Dynamically generating 10k pages per second

Hi,

Anyone got an idea of how many web and database servers I’d need to
push out 10,000 dynamic pages per second? Fairly simple pages and
database queries. I’d appreciate recommendations for hardware.

The clients for this project are anticipating large amounts of burst
traffic.

Joe

That question is rather hard to answer, since “dynamic” isnt really
well-specified… your best bet would be to use caching heavily and in
the
best of situations you could just serve static pages, and then its up to
the
web server - not rails.

On 7/28/06, Joe Van D. [email protected] wrote:

Hi,

Anyone got an idea of how many web and database servers I’d need to
push out 10,000 dynamic pages per second? Fairly simple pages and
database queries. I’d appreciate recommendations for hardware.

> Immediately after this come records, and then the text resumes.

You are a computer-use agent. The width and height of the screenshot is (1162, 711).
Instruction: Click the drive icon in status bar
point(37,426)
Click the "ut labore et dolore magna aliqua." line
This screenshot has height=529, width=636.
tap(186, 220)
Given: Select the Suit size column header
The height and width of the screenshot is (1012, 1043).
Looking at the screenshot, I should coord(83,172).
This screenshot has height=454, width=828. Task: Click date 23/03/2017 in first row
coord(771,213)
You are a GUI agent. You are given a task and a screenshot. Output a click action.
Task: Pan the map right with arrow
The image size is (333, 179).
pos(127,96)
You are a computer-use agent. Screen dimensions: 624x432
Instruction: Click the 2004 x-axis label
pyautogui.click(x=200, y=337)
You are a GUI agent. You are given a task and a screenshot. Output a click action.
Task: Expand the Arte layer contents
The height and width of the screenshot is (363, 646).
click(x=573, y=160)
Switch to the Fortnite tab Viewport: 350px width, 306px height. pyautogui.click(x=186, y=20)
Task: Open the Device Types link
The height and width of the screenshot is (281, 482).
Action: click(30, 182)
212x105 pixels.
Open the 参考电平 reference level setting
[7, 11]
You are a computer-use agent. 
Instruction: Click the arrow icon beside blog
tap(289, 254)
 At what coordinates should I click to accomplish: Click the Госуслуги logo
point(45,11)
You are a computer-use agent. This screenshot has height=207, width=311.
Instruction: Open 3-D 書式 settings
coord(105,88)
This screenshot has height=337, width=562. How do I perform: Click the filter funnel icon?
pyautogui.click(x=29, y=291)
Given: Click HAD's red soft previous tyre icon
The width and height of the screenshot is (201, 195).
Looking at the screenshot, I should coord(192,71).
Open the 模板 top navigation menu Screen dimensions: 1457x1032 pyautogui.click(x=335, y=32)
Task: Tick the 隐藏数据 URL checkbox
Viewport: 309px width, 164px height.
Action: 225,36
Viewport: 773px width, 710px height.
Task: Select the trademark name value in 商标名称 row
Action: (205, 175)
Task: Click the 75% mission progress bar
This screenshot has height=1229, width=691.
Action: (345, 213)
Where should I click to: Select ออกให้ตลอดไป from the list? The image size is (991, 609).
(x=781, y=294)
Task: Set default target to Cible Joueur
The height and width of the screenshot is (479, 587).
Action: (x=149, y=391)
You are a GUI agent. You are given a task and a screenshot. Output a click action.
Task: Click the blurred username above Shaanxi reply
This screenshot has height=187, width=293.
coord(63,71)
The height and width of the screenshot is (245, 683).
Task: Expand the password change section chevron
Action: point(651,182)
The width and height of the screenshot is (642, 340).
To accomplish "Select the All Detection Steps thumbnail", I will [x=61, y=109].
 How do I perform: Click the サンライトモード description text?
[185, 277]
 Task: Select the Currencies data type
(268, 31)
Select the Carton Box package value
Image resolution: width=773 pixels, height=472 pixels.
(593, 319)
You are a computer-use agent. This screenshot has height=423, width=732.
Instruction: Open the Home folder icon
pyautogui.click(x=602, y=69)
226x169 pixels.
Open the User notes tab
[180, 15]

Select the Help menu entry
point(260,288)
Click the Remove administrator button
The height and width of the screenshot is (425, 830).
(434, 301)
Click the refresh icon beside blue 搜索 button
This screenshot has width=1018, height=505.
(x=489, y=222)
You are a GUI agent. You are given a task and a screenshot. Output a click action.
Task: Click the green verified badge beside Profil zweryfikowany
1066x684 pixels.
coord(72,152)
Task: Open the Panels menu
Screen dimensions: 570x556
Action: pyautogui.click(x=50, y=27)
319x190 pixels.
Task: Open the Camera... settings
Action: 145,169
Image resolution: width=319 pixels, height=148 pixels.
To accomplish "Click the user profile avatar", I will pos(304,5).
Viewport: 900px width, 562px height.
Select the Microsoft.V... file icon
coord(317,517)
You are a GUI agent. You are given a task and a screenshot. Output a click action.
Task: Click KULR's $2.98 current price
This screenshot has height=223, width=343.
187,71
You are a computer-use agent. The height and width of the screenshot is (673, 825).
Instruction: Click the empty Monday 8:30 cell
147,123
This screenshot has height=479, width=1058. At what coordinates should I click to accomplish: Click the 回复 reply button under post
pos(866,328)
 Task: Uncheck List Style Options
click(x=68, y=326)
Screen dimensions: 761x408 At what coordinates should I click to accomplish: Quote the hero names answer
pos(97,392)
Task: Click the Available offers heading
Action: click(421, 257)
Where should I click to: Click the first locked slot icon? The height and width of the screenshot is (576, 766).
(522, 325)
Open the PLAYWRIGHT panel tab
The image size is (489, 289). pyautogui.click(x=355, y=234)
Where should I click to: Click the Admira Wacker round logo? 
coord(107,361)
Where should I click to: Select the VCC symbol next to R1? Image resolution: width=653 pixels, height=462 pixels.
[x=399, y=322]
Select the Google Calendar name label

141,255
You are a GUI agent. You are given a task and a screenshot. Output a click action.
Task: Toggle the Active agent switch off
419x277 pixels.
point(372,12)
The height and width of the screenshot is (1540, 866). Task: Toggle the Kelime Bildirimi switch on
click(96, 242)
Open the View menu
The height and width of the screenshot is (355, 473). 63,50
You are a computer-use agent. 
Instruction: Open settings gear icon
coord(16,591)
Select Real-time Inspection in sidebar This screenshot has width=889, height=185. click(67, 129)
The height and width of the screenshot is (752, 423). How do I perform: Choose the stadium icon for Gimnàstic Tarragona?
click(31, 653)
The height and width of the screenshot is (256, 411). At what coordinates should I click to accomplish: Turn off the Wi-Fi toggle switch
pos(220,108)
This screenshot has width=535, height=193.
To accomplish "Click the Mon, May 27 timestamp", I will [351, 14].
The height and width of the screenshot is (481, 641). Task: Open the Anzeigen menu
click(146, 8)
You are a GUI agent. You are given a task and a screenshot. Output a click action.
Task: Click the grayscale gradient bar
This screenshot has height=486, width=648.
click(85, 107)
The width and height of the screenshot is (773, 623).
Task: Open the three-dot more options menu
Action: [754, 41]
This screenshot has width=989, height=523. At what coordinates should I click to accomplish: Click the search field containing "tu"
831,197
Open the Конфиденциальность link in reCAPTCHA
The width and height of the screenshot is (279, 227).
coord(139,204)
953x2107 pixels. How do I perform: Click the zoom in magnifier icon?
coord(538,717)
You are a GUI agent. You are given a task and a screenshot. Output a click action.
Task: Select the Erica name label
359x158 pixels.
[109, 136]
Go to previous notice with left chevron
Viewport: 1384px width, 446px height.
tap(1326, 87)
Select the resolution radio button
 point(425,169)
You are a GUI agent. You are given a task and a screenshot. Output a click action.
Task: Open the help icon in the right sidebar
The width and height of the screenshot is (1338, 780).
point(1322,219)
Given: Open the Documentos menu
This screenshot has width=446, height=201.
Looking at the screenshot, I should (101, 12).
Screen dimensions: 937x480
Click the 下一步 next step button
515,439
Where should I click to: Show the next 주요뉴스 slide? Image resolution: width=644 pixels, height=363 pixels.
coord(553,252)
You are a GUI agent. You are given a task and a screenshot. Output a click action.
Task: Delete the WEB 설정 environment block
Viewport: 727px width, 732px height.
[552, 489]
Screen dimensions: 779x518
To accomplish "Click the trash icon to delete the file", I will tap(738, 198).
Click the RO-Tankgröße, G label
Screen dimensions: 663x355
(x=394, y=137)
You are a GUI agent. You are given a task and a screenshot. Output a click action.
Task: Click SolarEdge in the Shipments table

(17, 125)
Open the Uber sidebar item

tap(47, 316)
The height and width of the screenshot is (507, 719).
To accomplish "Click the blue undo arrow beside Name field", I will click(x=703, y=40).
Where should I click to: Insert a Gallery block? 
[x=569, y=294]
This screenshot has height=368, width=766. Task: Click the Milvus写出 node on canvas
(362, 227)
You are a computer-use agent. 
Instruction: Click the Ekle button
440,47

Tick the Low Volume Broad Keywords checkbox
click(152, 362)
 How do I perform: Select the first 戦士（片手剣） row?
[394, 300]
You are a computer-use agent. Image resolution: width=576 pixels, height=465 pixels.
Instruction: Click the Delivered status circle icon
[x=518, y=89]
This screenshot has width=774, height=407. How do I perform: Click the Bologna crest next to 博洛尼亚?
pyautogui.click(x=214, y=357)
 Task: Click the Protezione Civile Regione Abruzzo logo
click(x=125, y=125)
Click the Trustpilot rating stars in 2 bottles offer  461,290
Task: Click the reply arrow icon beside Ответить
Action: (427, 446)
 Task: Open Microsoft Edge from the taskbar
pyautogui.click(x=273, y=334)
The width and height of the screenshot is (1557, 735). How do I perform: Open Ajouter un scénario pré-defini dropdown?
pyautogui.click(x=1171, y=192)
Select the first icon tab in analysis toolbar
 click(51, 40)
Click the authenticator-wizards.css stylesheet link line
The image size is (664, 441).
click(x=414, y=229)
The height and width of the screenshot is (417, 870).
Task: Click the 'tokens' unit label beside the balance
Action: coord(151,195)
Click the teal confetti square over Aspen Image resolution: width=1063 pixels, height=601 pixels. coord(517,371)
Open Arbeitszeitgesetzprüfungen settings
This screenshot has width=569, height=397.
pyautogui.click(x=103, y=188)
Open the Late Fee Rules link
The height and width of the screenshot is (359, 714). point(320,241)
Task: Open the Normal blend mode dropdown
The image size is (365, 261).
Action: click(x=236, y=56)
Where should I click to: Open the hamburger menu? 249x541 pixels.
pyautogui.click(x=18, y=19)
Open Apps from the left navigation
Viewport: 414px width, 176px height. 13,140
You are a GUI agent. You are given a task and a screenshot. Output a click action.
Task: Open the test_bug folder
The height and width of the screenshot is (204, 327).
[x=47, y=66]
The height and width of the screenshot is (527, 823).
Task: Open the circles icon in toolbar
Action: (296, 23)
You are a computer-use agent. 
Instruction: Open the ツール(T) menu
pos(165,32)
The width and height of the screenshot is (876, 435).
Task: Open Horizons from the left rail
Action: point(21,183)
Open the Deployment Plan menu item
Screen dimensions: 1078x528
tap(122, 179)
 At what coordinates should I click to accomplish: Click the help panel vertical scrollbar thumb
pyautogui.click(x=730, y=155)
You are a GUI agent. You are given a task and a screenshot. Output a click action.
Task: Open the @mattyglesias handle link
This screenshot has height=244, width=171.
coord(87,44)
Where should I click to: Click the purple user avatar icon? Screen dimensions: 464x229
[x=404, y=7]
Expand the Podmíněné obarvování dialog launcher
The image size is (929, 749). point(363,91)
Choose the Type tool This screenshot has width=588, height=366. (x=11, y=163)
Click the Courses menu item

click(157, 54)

The clients for this project are anticipating large amounts of burst traffic.

(I think that estimate is quite a bit on the high end of what will
actually happen, but anyways)

I want to be able to tell them that going up to that number of visits
will be just a matter of adding another machine or ten to the rack at
the data center. In other words, I’d like to have a hardware and
software setup that could handle that number of visits simply by
adding another web server.

Thanks,
Joe

On 7/28/06, Joe Van D. [email protected] wrote:

Hi,

Anyone got an idea of how many web and database servers I’d need to
push out 10,000 dynamic pages per second? Fairly simple pages and
database queries. I’d appreciate recommendations for hardware.

The clients for this project are anticipating large amounts of burst traffic

What makes them think they will get that much traffic? I can probably
count on one hand the number of sites that do that much, burst or
otherwise. Sounds fishy to me.

On 7/28/06, Joe Van D. [email protected] wrote:

actually happen, but anyways)

I want to be able to tell them that going up to that number of visits
will be just a matter of adding another machine or ten to the rack at
the data center. In other words, I’d like to have a hardware and
software setup that could handle that number of visits simply by
adding another web server.

Even assuming that they will get say 5-10 million hits per day, if the
site is database driven more than likely it’s going to take more than
just adding X number of servers per X amount of traffic. How you
setup your database servers to handle reads/writes would probably be
one of the bigger issues, as well as how you handle your sessions and
caching. I would start out with some of the basics in place, like a
database cluster of some type and hardware based load balancers on the
front end such as ServerIrons. Some things are easier to change once
you get going than others. Switching from a single database to a
cluster while you are already getting a million hits a day is not fun.
You will also be spending some money on routers, probably something
like the cisco 28XX or 38XX series. You could easily use 20mbps or so
when bursting.

And if your clients have unrealistic expectations, I would be very
very careful. Personally I tell my clients to be prepared for the
worst, and if they except that, only then will I work for them. That
way when something does go wrong (and it will), they won’t be coming
back to you yelling and screaming. They might not like things going
wrong, but they will remember that you told them that things like this
were bound to happen, and to be prepared for it.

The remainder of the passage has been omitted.